Amy Huang, General Manager of OBI Pharma, Inc., said:
“OBI is pleased to collaborate with Abzena for our OBI-999 and other potential pipeline candidates using Abzena’s innovative ThioBridge technology. The collaboration enhances our ADC development programme and we hope to develop effective cancer treatments for patients with cancers that express Globo series antigens.”
Dr John Burt, CEO of Abzena, commented:
“This latest licence deal follows on from a successful evaluation programme of the ThioBridge™ technology for OBI by Abzena.
“The overall ADC development programme for OBI draws on Abzena’s chemistry research and manufacturing capabilities across the Cambridge (UK) and Bristol (Pennsylvania) facilities, and reaffirms the value of Abzena’s integrated offering.
“The expansion of our offering to include GMP manufacturing for ADCs has been enabled by our recent fundraising and this deal is a good example of our ability to continue to support our partners with our broader chemistry research services, process development and manufacturing capabilities.”
Notes to Editors
Abzena (AIM: ABZA) provides proprietary technologies and complementary services to enable the development and manufacture of biopharmaceutical products.
The term ‘ABZENA Inside’ is used by Abzena to describe products that have been created using its proprietary technologies and are being developed by its partners, and include Composite Human Antibodies™ and ThioBridge™ Antibody Drug Conjugates (ADCs). Abzena has the potential to earn future licence fees, milestone payments and/or royalties on ‘ABZENA Inside’ products.

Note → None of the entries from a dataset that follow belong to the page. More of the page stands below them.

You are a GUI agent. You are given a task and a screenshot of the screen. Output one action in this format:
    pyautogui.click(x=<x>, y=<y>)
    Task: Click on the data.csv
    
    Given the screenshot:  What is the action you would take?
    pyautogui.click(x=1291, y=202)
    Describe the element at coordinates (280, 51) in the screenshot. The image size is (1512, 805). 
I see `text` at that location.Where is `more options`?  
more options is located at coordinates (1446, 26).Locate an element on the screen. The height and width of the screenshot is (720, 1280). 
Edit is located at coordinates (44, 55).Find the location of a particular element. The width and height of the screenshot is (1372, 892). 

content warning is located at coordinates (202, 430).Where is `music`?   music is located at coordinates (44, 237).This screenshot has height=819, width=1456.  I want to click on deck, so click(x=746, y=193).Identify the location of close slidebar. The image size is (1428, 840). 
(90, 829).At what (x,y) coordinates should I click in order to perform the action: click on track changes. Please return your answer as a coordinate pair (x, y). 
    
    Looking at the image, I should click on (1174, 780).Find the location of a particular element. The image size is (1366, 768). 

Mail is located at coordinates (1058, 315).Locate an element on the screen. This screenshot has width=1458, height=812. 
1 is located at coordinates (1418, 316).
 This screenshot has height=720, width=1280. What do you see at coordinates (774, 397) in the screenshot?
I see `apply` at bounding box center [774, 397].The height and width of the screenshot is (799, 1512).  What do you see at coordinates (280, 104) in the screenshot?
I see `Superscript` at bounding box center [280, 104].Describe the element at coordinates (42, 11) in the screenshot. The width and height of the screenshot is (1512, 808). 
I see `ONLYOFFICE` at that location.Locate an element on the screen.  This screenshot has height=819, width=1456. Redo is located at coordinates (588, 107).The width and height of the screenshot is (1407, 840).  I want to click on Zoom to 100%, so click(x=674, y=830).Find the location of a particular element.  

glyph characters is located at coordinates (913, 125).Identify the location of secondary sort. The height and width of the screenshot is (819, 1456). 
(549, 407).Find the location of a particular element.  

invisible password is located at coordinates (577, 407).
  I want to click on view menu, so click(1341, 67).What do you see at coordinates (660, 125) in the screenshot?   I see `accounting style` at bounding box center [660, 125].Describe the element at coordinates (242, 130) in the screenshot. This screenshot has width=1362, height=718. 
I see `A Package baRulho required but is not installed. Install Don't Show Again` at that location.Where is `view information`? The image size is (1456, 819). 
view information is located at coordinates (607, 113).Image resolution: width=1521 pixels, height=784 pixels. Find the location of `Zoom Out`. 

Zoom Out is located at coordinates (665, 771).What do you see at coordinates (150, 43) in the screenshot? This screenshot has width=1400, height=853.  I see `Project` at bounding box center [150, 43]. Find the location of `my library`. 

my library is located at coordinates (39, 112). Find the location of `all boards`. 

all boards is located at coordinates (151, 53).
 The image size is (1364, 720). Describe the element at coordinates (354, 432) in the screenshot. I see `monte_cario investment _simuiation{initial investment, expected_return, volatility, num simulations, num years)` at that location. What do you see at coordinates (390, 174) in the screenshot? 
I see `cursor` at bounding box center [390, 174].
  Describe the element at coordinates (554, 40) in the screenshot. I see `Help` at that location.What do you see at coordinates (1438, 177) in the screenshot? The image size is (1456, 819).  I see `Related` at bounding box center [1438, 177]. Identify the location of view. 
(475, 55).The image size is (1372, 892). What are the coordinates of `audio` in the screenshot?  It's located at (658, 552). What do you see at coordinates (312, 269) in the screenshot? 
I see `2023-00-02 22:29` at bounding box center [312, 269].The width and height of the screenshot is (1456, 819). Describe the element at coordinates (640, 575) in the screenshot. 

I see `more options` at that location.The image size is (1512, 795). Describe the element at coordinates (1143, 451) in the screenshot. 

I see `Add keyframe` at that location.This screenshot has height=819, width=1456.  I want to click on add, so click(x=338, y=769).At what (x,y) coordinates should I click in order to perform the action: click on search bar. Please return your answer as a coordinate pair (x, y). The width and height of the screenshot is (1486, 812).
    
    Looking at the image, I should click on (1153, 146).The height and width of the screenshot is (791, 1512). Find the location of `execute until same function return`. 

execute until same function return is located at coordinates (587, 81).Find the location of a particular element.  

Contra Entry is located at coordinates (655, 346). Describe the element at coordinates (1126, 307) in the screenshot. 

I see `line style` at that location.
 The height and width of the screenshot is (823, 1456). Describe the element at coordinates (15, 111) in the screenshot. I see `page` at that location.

Abzena offers the following services and technologies across its principal sites in Cambridge (UK), San Diego, California (USA) and Bristol, Pennsylvania (USA):
- Immunology research studies, including immunogenicity assessment of candidate biopharmaceutical products;
- Protein engineering to create humanized antibodies and deimmunised therapeutic proteins;
- Cell line development for the manufacture of recombinant proteins and antibodies;
- Contract process development and GMP manufacture of biopharmaceuticals, including monoclonal antibodies and recombinant proteins for preclinical and clinical studies;
- Contract synthetic chemistry and bioconjugation research services, focused on antibody-drug conjugates (ADCs);
- Proprietary site-specific conjugation technologies and novel payloads for ADC development; and
- GMP manufacturer of ADC linkers, payloads & combined linker-payloads.
For more information, please see www.abzena.com
About OBI Pharma
OBI Pharma, Inc. is a Taiwan biopharmaceutical company that was established in 2002. Its mission is to develop and license novel therapeutic agents for unmet medical needs, including cancer targets such as the Globo series antigens, AKR1C3 and other promising targets. The company’s flagship product is Adagloxad Simolenin (formerly OBI-822), a first-in-class active immunotherapy for metastatic breast cancer. OBI is also developing next generation immunotherapies for difficult to treat cancers, including lung, colorectal, pancreatic, gastric, and ovarian cancer. Additional information can be found at www.obipharma.com/en.